Starting in Oracle 11gR2, a new function has been added to the DBMSUTILITY package, called WAITONPENDINGDML.
This function accepts a list of tables and a timeout. When it is called, it will block until all transactions started on the table before the call was made commit. However, it ignores all transactions that started after it was called.

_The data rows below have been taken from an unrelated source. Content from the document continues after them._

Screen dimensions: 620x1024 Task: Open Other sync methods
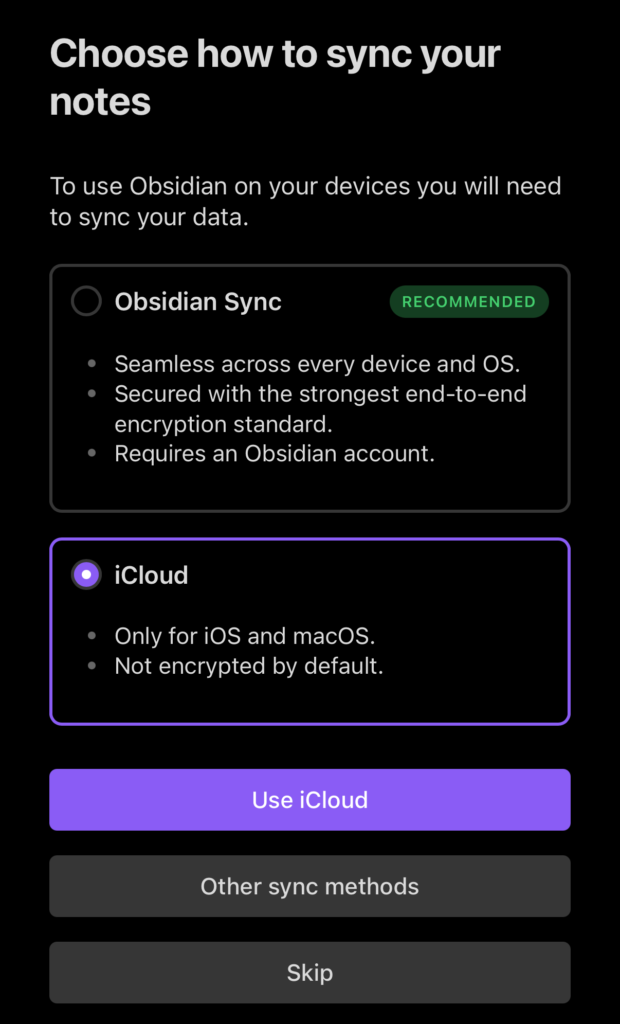pyautogui.click(x=310, y=886)
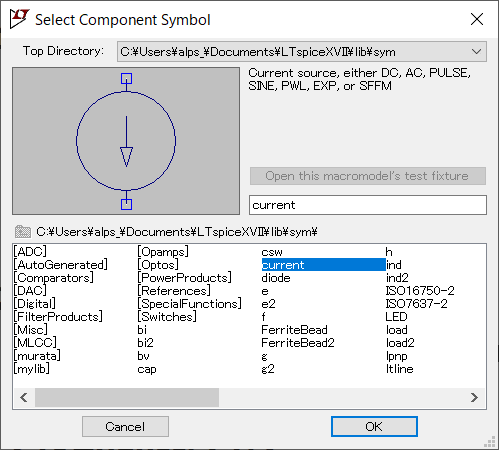The width and height of the screenshot is (499, 450).
Task: Click the symbol name input field
Action: [x=368, y=205]
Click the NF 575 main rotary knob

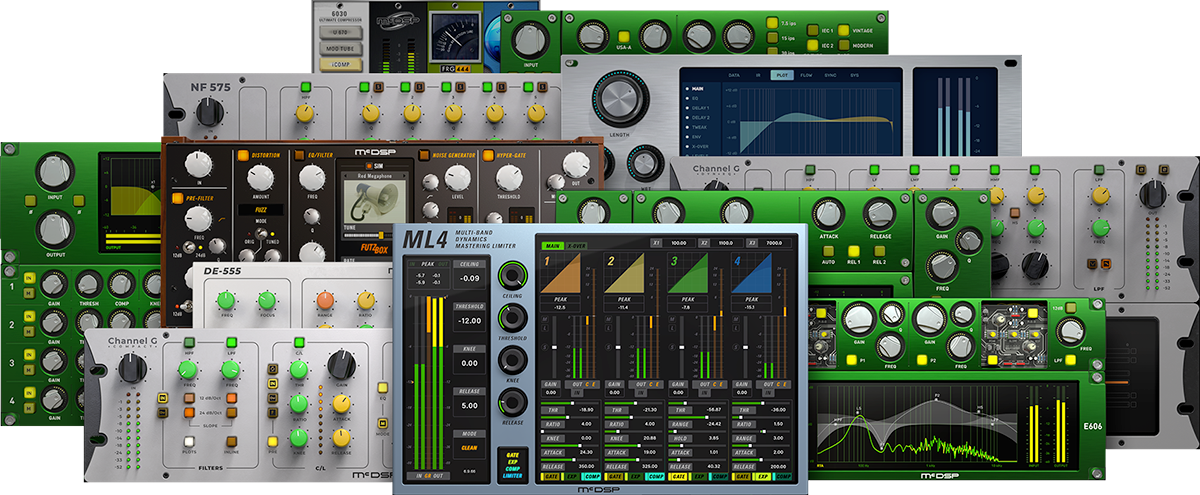pyautogui.click(x=209, y=113)
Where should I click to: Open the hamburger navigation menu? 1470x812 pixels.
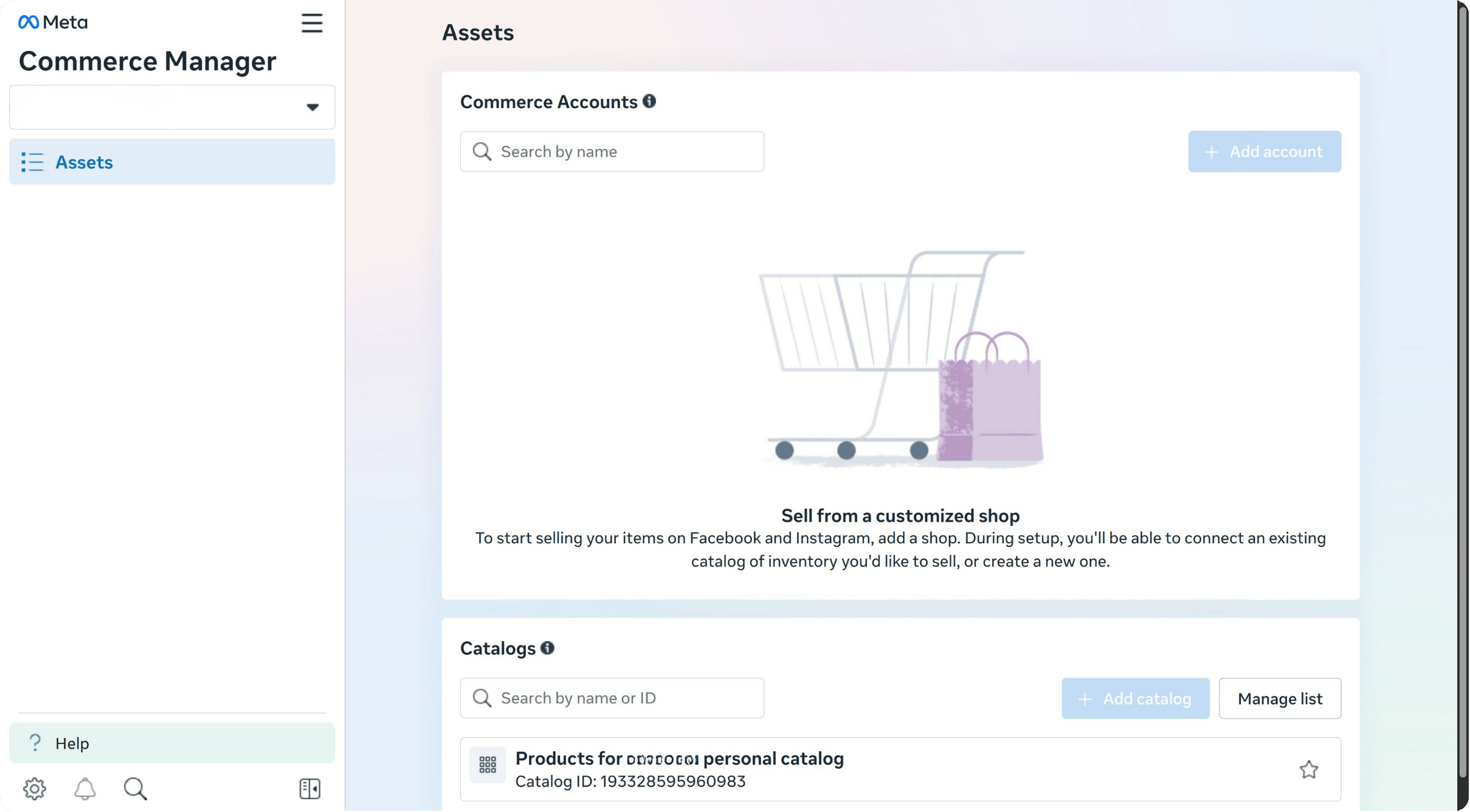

This is the perfect solution to the problem outlined above. By introducing a call to DBMSUtility.WaitOnPendingDML, the code above can be made reliable:
SQl11G> declare
v_sysdate date default sysdate;
v_copied_up_to_date date;
v_scn number default null;
begin
select copied_up_to_date
into v_copied_up_to_date
from runlog;
if dbms_utility.wait_on_pending_dml('MYTABLE', null, v_scn);
for r in (select *
from MyTable
where created_dtm >= v_copied_up_to_date
and created_dtm < v_sysdate) loop
null; -- do something with each row
end loop;
update runLog
set copied_up_to_date = v_sysdate;
commit;
end if;
end
Now, even if the copy process starts at T1 + 5, and the insert at T1 is not committed until T1 + 6, the WaitOnPending_DML function will not return until that commit happens, and no records will be lost.
To demonstrate this, create a simple table called MyTable:
SQL11G> create table mytable (id integer, created_dtm date);
Now 3 sessions are required. In session 1, insert a row:
SQL11G> insert into mytable values (1, sysdate);
In session 2, attempt to select all rows less than sysdate:
SQL11G> set serveroutput on
SQL11G> declare
v_scn number default null;
begin
if dbms_utility.wait_on_pending_dml('MYTABLE', null, v_scn) then
for r in (select *
from MyTable
where created_dtm < sysdate) loop
dbms_output.put_line(r.id);
end loop;
end if;
end;
/
At this point session 2 should block as session 1 still has not committed.

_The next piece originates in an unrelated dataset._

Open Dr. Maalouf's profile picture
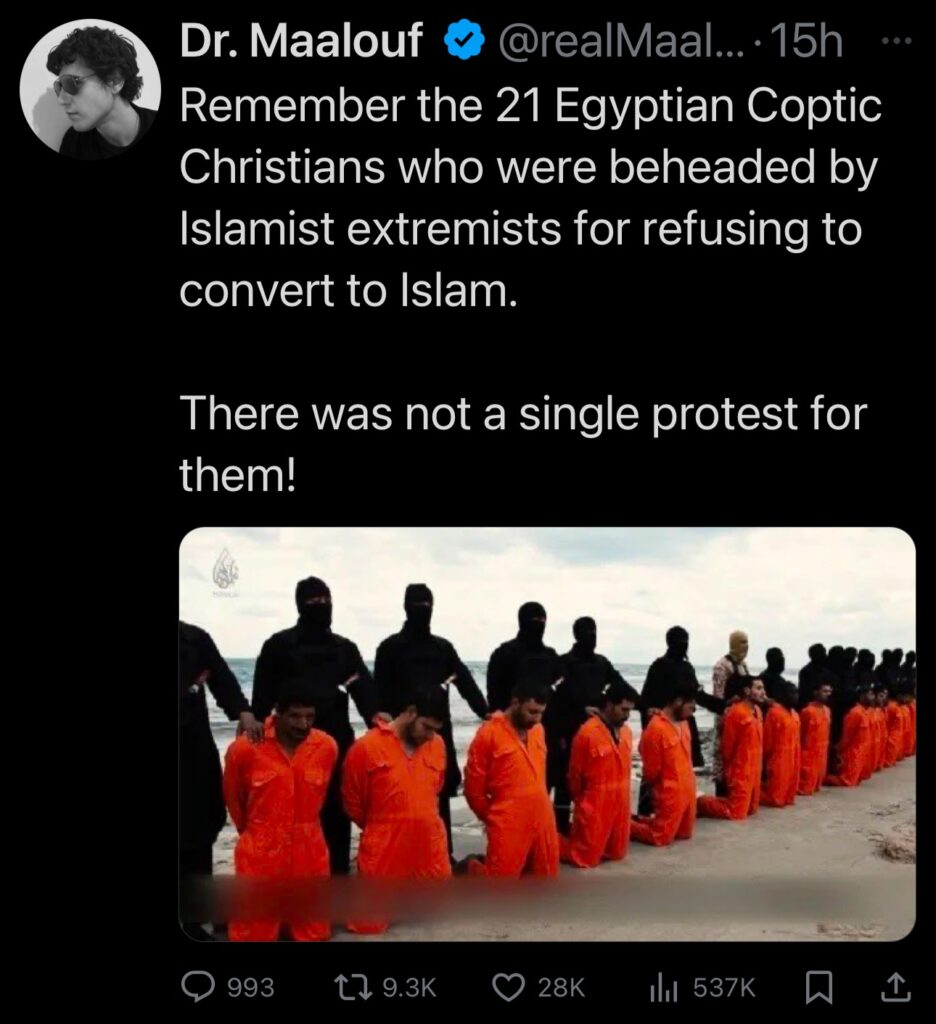The height and width of the screenshot is (1024, 936). click(x=90, y=89)
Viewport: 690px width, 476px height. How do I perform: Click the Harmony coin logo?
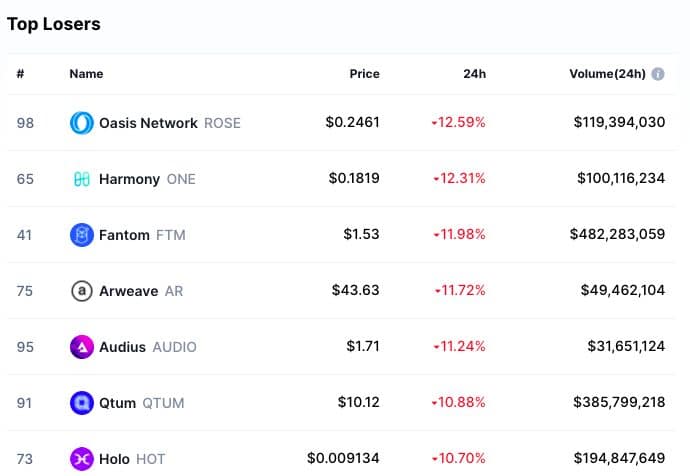point(82,179)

In session 3, insert another record into MyTable:
SQL11G> insert into mytable values (3, sysdate);
Now go back to session 1 and issue a commit. Almost as soon as you commit session 1, notice that session 2 prints the ID of the inserted record and the PLSQL block completes. The fact that session 3 has an uncommited record doesn't affect it and no records get lost or unreliable delays were introduced to make the code work.
Oracle added this feature to help support Online Redefinition, but as you can see, it can solve a few other problems too, and is a useful tool to have in your tool box.